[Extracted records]

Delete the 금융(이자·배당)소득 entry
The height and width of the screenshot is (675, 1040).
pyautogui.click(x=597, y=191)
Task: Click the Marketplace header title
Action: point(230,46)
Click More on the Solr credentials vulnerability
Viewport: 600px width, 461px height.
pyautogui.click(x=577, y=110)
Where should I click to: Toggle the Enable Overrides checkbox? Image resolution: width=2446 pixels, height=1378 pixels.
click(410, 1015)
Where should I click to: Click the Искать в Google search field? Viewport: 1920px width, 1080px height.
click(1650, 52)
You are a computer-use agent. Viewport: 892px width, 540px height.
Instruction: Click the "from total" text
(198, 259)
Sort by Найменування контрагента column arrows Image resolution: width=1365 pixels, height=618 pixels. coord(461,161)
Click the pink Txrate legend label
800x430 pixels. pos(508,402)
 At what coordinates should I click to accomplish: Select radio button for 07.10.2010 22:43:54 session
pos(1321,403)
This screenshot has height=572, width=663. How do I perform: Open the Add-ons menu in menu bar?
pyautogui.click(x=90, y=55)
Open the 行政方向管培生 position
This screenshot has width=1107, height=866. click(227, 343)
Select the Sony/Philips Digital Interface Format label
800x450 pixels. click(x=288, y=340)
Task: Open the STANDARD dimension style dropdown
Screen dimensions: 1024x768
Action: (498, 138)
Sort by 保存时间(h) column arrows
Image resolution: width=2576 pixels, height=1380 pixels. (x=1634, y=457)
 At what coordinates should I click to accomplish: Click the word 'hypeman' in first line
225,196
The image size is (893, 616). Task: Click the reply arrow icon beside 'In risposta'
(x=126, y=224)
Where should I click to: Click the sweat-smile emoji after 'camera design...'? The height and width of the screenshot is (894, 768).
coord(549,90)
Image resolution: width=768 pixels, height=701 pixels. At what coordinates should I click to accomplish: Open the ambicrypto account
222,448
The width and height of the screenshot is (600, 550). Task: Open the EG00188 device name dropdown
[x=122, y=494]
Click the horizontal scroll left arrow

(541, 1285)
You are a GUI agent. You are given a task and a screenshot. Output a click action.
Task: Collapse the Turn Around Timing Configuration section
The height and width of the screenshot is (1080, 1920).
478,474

■ Aim of the task ■
Copy the rows word for word, from the start of the rows through the line containing "pyautogui.click(x=577, y=110)".

■ Finished task ■
Delete the 금융(이자·배당)소득 entry
The height and width of the screenshot is (675, 1040).
pyautogui.click(x=597, y=191)
Task: Click the Marketplace header title
Action: point(230,46)
Click More on the Solr credentials vulnerability
Viewport: 600px width, 461px height.
pyautogui.click(x=577, y=110)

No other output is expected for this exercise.